Also the control plane cost is basically irrelevant at any real scale, I think it's pretty much there to discourage hobby projects from taking up a free VM.

benced · on June 8, 2023

It is - EKS had fewer features.

fnordpiglet · on June 8, 2023

As someone who sat in on the product development discussions at aws about EKS the internal view was K8S was: * a lock in strategy by Google to substitute for the fact they don’t yet have systemic abstractions at a provider level. By “owning” the design and engineering around k8s through capture they can ensure the backing services they build in gcp naturally support k8s users as they develop their roadmap * the providing of customer space SDN and infrastructure services via a OS/user space runtime was seriously weaker than what an infrastructure provider can offer in terms of stability, durability, security, audit, etc. * the complexity of running an abstraction layer on top of an abstraction layer that provide essentially identical or similar services was crazy * the semantics of durable stores (queues, databases, object stores, etc) would never be sufficient in a k8s model compared to a hosted provider service * the bridging of k8s into provider durable stores breaks the run anywhere model as even stores like s3 that have similar APIs across providers have vastly different semantic behaviors * as such, k8s solved mostly stateless problems, which being trivial doesn’t merit the complexity of k8s * k8s wasn’t a standard, that requires standardization and a standards body. K8s was a popular solution to a problem that has had many solutions. Google promoting it and investing in it didn’t make it a standard, nor did the passion of the k8s community. * that said for customers in data center installs would benefit from the software defined infrastructure and isolation as most data center installs are giant undifferentiated flat prod blobs of badness. The same could be said for all the various similar solutions to k8s though and it wasn’t obvious why k8s was the “right” choice beyond the hype cycle at that time.

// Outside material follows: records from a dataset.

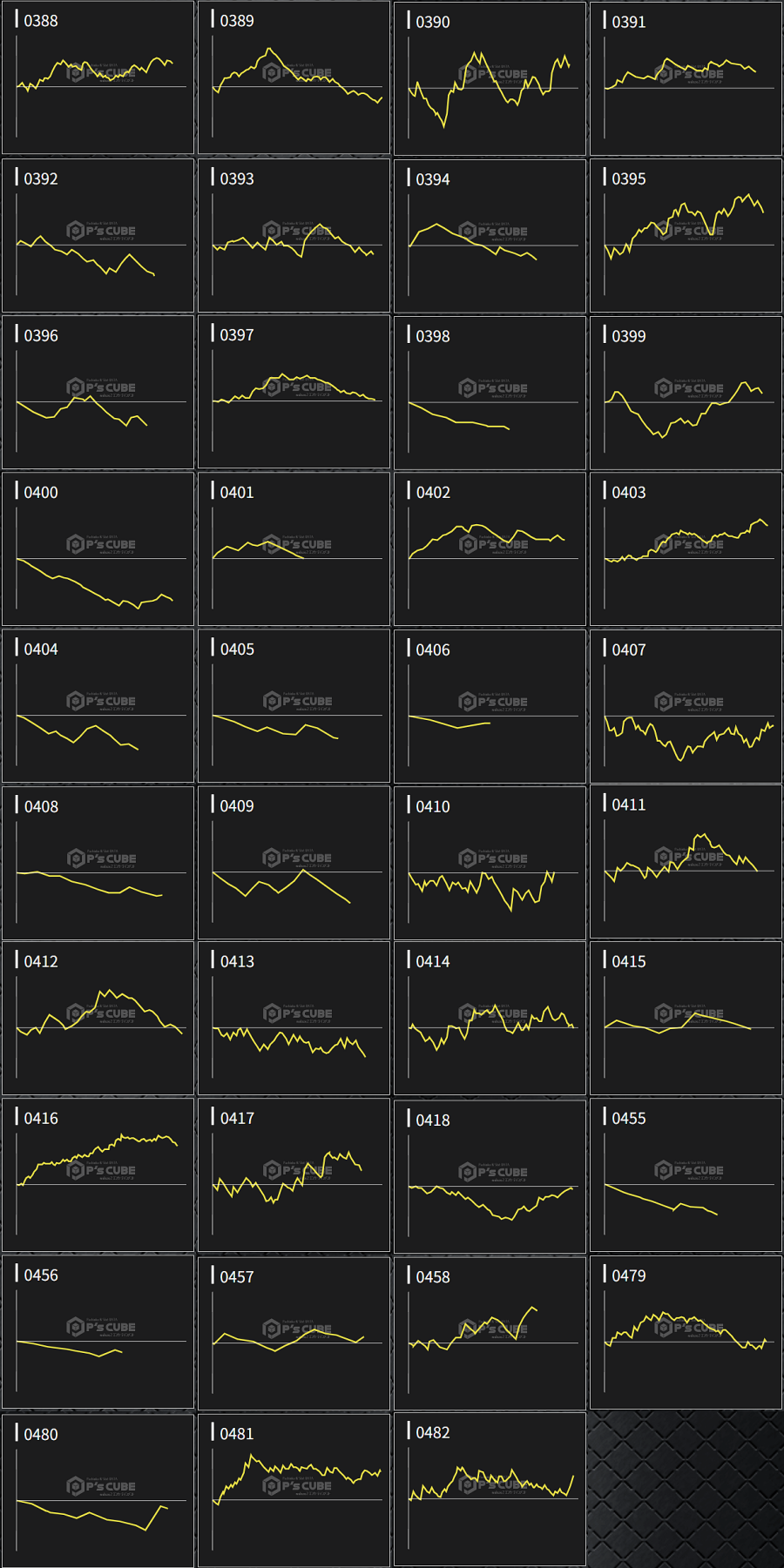Screen dimensions: 784x1568
Task: Select chart card 0402
Action: pos(490,548)
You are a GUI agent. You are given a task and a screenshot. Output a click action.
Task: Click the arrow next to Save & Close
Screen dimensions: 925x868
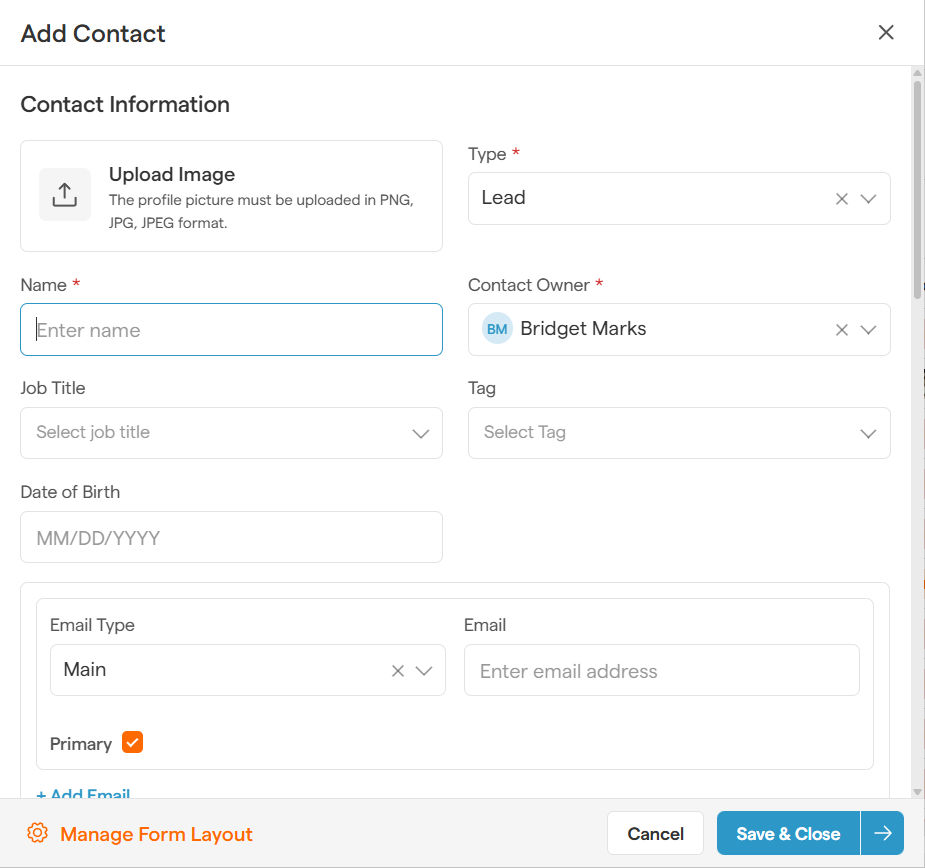882,833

Eventually EKS was built to satisfy customers that insisted these issues were just FUD from aws to lock customers into the aws infrastructure. However what I have seen since is a basic progression of: customer uses k8s on prem, is fanatical about its use. They try to use it in aws and it’s about as successful as on prem. Their peers squint at it and say “but wouldn’t this be easier with ECS/fargate?” K8s folks lose their influence and a migration happens to ECS. I’ve seen this happen inside aws working with customers and in three megacorps I’ve worked on cloud strategies for. I’ve yet to encounter a counter example, and this was sort of what Andy predicted at the time. I’m not saying there aren’t counter examples, or that this isn’t a conspiracy against k8s to get your dollars locked into aws.

On standards Andy always said that at some point cloud stuff would converge into a standards process but at the moment too little is known about patterns that work for standards to be practical. Any company launching into standards this early would get bogged down and open the door to their competitors innovating around them and setting the future standard once the time is right for it. Obviously not an unbiased viewpoint, but a view that’s fairly canonical at Amazon.

nova22033 · on June 8, 2023

Eventually EKS was built to satisfy customers that insisted these issues were just FUD from aws to lock customers into the aws infrastructure.

I mean..the customers are not wrong.

fnordpiglet · on June 8, 2023

At the most charitable minimum that wasn’t the spirit of the convos internally though. These were the points of why aws didn’t think k8s was a great idea, even for customers, if they’re customers of aws rather than gcp. Aws makes money if you use them using k8s or ECS, and once you use any stateful service or spend the time to specify the eks infrastructure, you’ve got a switching cost no matter what.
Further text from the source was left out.